[PROVIDED PASSAGE]
━━━━━━━━━━━━━━━━━━━━━━━━━━━━━━

The above is pretty simple. Now look at the GTB with a brushed setup . The GTB takes more wires to work with brushed.


----------



## kevinm (Jan 16, 2002)

Now if we could convince Deans to make a 3-pin connector....


I also just noticed that the Reedy Neo One motor consistantly has more torque and less RPMs than the Novak 5.5, which makes me think the Reedy is really a 6.5 turn, not a 5.5 as reported in at least one magazine. (I've never seen Reedy make a statement anywhere about the number of turns.)


----------



## DynoMoHum (Sep 25, 2001)

I guess I didn't look at the 6.9volt numbers that closely.... There is a bigger differance then I first thought there was... 

My original comments were based largely on the differance between the SS and the GTB ... With the 5800 motor, there is a 10% gain between the SS and the GTB at 4.6 volts - 40 amps. If I'm not mistaken, that's a bigger percentage gain then you see at 6.9 volts between these two controlers with that motor. (I see a maximum differance at 6.9 volts of about 7%).

Ah, but you'll never see much differance on the track... or so I'm told.


----------



## AJS (Mar 21, 2002)

Very interesting information KevinM, thanks, now the question is what the average amp draw be for 4300 4-cell on Oval, because it appear that the higher the amp draw the bigger the difference. 

I know that there is a formula, but I don't have it.

Thanks.


----------



## DynoMoHum (Sep 25, 2001)

Last year in 4 cell carpet oval on a flat snowbirds size track, we averaged at least 30 amps, maybe a little higher. Very simmilar to what we were averaging with brushed 19 turn motors.


----------



## rcavenger (Aug 28, 2002)

AJS....(runtime of given pack at 'X' amp rate - Runtime left in given pack at 'X' amp rate)/number of seconds in race. Take that ratio, and multiply it times the 'X' amp rate used on the pack...I.E. (400 second pack @ 30 amps - 50 seconds left after race @ 30 amps)/ 300 seconds (5 min race) = 1.167 ratio. Then take that ratio times 30 amps = 35 amps average draw...scary stuff at times


----------



## kevinm (Jan 16, 2002)

I think a better way to estimate real-world amps would be to calculate your average motor RPMs (based on track length, rollout, and lap times), then find where this falls in the the dyno data curves. I don't think battery capacity is reliable enough use. I just tried testing a couple stock motors on the dyno, and it couldn't make them draw 35 amps at 4.6 volts.

━━━━━━━━━━━━━━━━━━━━━━━━━━━━━━

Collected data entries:
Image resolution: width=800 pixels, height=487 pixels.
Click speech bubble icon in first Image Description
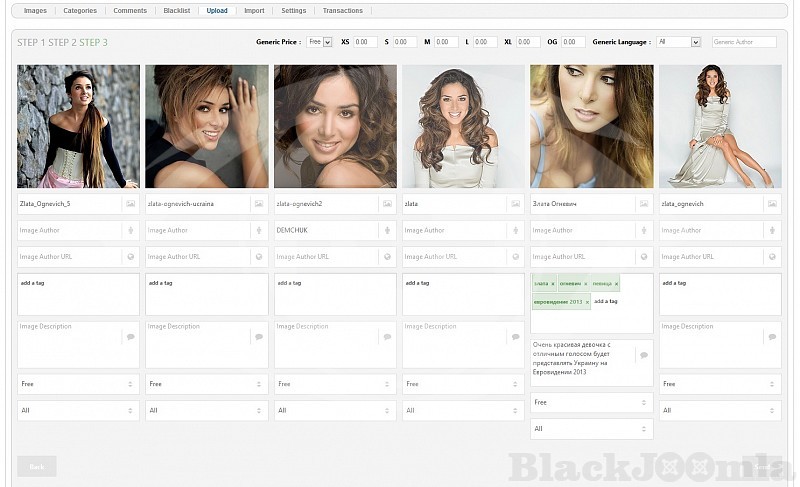130,337
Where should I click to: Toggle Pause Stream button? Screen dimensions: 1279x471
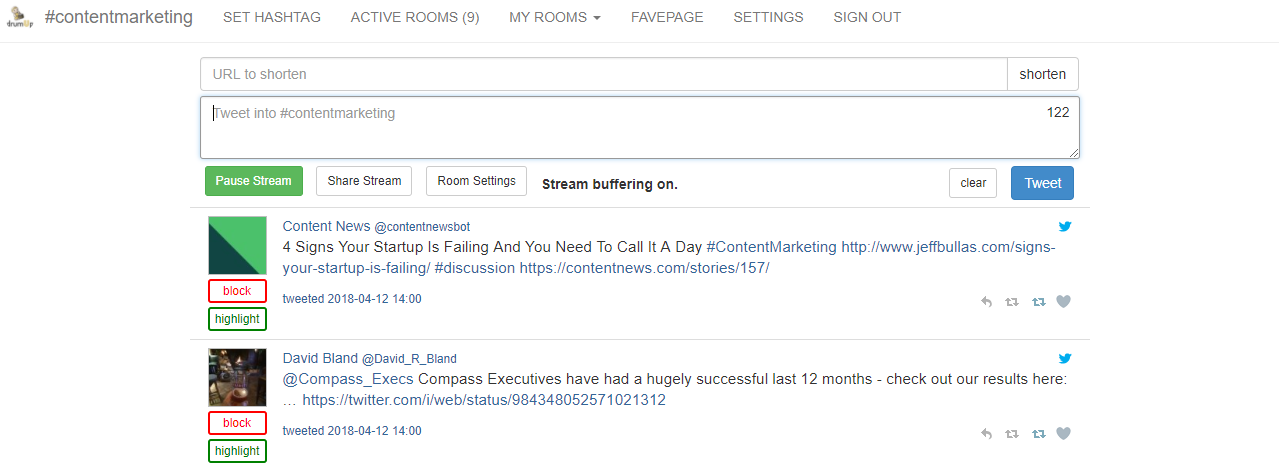click(253, 181)
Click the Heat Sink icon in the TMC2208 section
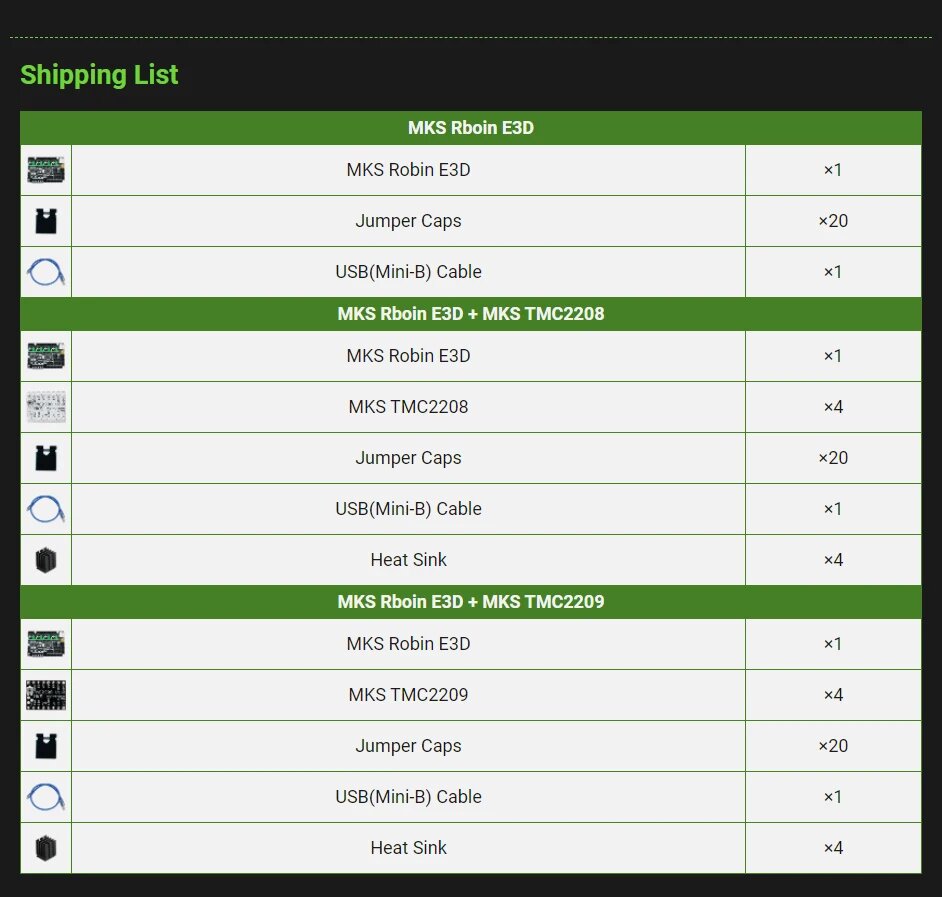The image size is (942, 897). click(46, 560)
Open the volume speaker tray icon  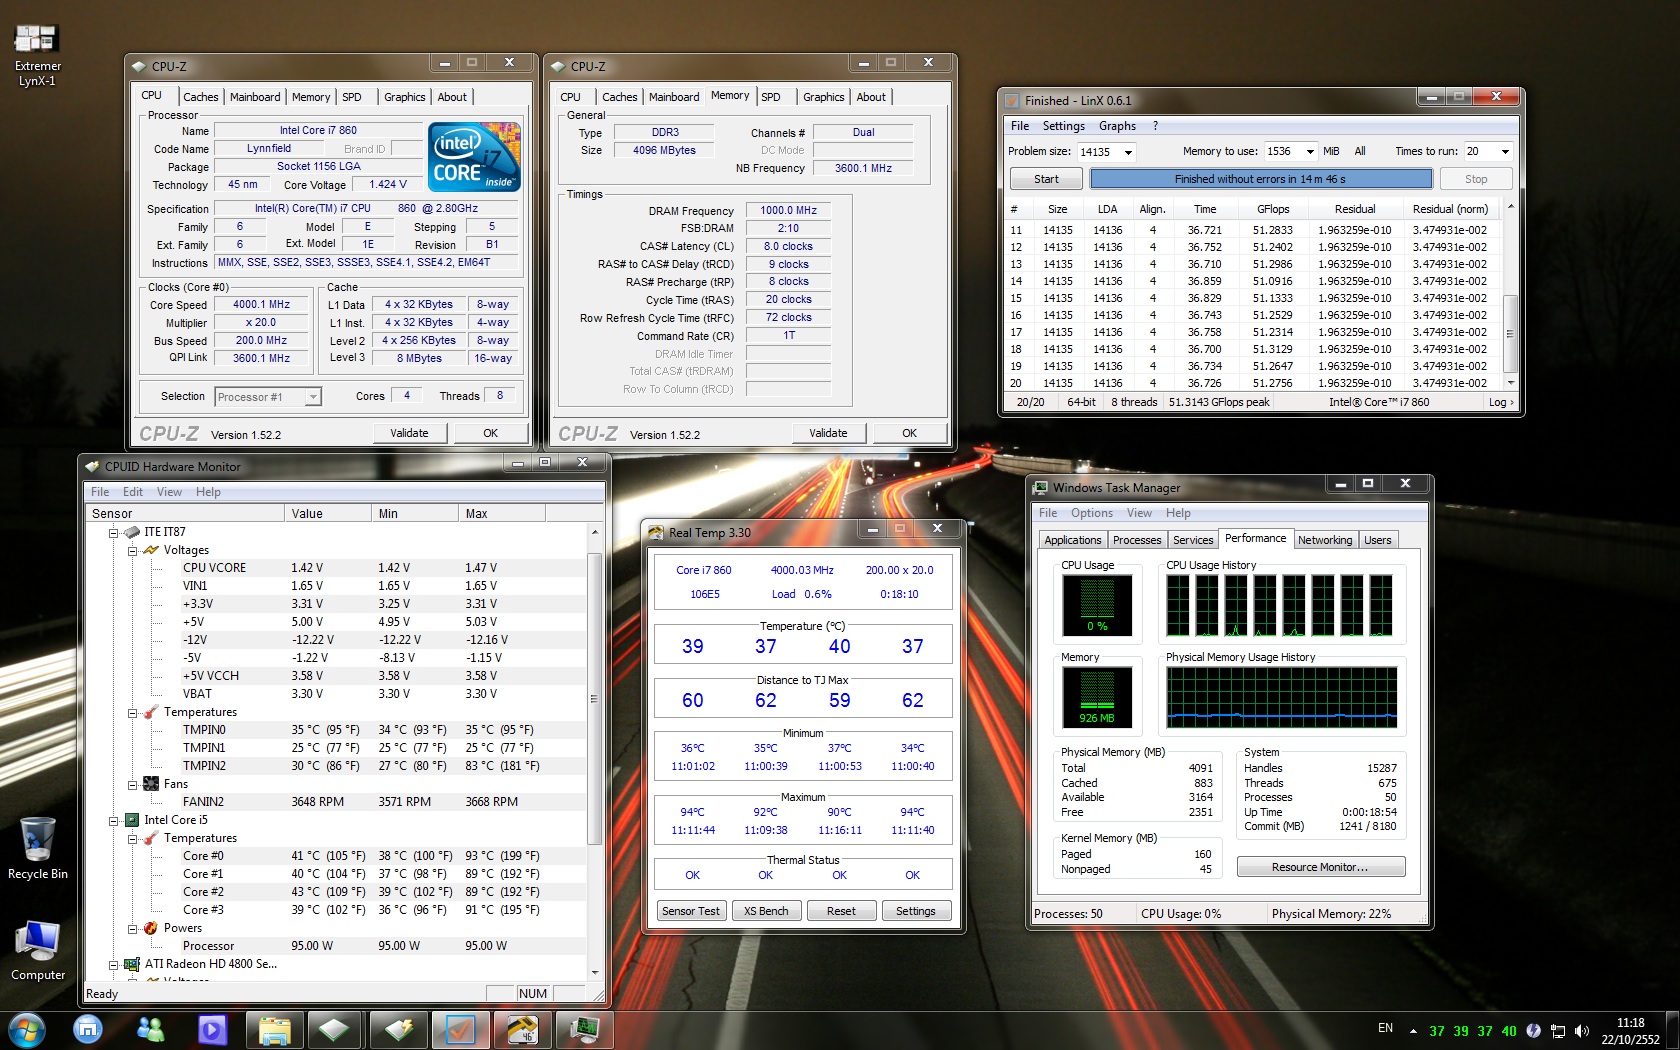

━━━━━━━━━━━━━━━━━━━━━━━━━━━━━━

[WHAT TO DO]
1. In the RC motor dyno thread, what average amp draw did DynoMoHum report for 4-cell carpet oval on a flat Snowbirds-size track last year?
2. Could you carry on the RC motor dyno thread from where it ends?
You can ignore the listing here.

[RESPONSES IN ORDER]
1. At least 30 amps, maybe a little higher.

2.
----------



## DynoMoHum (Sep 25, 2001)

I think the reason you can't draw more then 35 amps at 4.6 volts on your dyno, is a limitation of your dyno and/or slave motor... not the test motor.


----------



## Fred B (Sep 26, 2001)

I just checked back on my old logger data from 12th scale stock and it shows that our motors regularly draw 50 amps coming off the corners (as high as 60). On the track these spikes Jump up and taper off over about a half second or so. Kinda looks like a saw tooth.

BTW: the average current measured during the run in 12th is within 2 amps or so of the calculation using capacity. This assumes that you dump the pack immediately after the run so that the pack is still hot.

The current average that we were running in 12th was 25 to 28 amps with good 3300's

Only an acceleration (flywheel) dyno can measure these spikes reasonably.


----------



## kevinm (Jan 16, 2002)

Wow! 50 amps with a stock motor. I'm afraid to ask what a mod motor really draws, but I'll do it anyway. Do any testing with mods?


----------



## RC300 (Apr 3, 2002)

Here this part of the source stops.